*Exercise prompt*. In the data below, find every line with the string "Square" and pull it out.

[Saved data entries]
== Segment start ==
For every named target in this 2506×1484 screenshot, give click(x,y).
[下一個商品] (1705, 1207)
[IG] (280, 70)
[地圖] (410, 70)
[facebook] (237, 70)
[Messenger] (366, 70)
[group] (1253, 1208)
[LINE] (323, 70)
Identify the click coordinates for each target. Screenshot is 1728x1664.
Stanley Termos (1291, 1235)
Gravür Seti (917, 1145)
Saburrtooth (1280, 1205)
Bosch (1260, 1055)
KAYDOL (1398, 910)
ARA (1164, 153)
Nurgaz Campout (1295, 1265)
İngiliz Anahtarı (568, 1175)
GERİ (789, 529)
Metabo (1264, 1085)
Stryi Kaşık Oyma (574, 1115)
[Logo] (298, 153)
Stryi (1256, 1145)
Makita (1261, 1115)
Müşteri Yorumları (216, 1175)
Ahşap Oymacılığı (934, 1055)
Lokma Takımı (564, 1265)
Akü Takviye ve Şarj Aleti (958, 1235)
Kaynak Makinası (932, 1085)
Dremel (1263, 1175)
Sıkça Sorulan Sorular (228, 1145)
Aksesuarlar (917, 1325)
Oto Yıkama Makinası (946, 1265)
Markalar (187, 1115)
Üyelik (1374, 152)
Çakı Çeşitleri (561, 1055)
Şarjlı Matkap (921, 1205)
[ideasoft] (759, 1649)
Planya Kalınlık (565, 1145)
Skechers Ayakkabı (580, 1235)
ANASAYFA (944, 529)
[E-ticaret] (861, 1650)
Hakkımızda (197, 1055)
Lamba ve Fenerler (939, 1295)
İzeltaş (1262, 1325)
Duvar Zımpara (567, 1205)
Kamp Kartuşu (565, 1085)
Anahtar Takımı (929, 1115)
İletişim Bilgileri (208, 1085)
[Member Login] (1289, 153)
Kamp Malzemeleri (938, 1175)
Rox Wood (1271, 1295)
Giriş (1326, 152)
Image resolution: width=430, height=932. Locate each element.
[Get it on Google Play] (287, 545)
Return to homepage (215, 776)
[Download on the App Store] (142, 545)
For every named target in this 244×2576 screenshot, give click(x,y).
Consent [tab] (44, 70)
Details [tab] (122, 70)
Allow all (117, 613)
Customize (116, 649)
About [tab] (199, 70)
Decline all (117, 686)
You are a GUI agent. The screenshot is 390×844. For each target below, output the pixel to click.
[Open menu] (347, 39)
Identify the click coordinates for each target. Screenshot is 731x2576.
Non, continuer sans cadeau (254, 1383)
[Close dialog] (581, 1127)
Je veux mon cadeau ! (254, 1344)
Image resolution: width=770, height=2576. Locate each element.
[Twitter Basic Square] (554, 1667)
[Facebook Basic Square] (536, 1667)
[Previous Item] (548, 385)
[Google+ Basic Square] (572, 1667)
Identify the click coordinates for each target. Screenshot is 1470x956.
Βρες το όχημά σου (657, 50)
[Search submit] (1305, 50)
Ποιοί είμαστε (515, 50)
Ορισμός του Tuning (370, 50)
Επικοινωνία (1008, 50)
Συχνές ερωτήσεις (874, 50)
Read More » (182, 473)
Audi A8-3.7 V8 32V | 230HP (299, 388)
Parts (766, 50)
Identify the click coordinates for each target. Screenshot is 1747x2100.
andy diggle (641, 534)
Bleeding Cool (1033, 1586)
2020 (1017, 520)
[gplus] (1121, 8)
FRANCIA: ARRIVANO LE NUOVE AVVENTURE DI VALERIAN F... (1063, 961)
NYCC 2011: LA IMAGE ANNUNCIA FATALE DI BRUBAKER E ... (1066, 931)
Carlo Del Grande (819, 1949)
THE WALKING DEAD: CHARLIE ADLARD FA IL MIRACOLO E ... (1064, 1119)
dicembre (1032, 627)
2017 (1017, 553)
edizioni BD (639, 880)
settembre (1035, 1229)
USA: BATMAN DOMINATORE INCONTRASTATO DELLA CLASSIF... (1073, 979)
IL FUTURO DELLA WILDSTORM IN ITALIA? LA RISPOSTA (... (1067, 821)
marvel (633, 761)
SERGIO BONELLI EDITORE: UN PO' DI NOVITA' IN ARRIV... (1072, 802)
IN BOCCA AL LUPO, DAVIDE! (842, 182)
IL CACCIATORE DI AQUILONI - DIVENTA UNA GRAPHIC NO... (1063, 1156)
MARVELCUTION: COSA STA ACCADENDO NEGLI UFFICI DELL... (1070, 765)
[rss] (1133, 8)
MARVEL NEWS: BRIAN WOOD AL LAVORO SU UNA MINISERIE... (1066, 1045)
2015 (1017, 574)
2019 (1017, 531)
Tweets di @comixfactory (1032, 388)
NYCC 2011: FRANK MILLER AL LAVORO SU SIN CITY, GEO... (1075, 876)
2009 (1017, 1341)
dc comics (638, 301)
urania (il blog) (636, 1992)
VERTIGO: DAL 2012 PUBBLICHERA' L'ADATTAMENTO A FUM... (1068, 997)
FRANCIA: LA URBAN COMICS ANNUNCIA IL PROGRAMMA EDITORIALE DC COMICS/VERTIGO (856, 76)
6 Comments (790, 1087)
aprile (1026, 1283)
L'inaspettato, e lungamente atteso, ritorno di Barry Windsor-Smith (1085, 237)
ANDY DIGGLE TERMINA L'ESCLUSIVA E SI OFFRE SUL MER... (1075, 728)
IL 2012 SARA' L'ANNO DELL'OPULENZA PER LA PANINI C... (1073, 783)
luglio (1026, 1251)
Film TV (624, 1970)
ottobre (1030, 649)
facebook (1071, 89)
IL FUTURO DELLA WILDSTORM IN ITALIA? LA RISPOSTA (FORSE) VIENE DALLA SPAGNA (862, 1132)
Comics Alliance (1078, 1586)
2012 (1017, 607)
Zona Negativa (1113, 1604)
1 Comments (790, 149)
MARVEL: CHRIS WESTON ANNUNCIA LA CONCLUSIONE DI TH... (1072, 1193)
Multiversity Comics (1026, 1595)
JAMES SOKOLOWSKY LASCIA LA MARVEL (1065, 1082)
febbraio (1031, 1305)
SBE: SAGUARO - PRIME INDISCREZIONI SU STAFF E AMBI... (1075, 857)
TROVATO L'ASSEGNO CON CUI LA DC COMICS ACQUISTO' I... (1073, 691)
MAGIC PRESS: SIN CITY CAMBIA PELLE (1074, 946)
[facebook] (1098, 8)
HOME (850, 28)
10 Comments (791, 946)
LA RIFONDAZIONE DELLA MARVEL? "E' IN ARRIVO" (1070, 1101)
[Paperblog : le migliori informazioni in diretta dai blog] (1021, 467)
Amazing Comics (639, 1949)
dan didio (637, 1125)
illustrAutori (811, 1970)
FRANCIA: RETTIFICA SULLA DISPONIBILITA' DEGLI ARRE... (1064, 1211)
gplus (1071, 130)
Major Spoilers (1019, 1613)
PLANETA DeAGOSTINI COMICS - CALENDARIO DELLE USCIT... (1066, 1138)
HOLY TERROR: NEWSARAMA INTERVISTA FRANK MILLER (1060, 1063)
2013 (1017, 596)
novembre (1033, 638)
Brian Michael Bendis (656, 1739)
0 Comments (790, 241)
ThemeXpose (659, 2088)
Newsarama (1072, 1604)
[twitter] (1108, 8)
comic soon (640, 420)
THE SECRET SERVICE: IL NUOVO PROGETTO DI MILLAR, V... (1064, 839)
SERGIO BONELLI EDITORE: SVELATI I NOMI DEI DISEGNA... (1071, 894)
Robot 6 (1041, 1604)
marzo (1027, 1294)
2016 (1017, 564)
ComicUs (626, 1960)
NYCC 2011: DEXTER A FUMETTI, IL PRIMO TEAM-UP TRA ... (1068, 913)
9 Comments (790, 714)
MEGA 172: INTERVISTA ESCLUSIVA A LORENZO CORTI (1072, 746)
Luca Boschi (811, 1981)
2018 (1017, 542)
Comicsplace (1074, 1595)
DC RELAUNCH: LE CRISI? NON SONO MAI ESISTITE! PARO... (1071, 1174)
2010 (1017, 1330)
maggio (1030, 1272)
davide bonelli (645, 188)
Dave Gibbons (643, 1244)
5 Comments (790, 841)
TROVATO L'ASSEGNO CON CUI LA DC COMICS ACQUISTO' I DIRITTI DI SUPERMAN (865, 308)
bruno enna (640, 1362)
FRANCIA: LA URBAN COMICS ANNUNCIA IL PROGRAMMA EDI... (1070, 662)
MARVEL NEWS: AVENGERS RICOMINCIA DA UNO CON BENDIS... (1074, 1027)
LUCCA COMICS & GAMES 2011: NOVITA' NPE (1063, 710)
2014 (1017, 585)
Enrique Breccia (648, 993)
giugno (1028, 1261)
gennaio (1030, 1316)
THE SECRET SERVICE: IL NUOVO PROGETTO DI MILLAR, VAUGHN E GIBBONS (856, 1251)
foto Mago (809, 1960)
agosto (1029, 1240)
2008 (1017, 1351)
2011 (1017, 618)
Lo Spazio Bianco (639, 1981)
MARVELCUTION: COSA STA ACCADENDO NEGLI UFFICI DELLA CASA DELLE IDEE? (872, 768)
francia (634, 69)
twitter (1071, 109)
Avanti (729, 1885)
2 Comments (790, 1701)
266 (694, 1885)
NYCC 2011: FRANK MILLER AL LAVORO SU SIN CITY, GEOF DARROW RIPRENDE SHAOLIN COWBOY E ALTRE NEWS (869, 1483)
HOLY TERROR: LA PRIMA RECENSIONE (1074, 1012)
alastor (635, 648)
== Segment end ==
*Response for this exercise*.
[Twitter Basic Square] (554, 1667)
[Facebook Basic Square] (536, 1667)
[Google+ Basic Square] (572, 1667)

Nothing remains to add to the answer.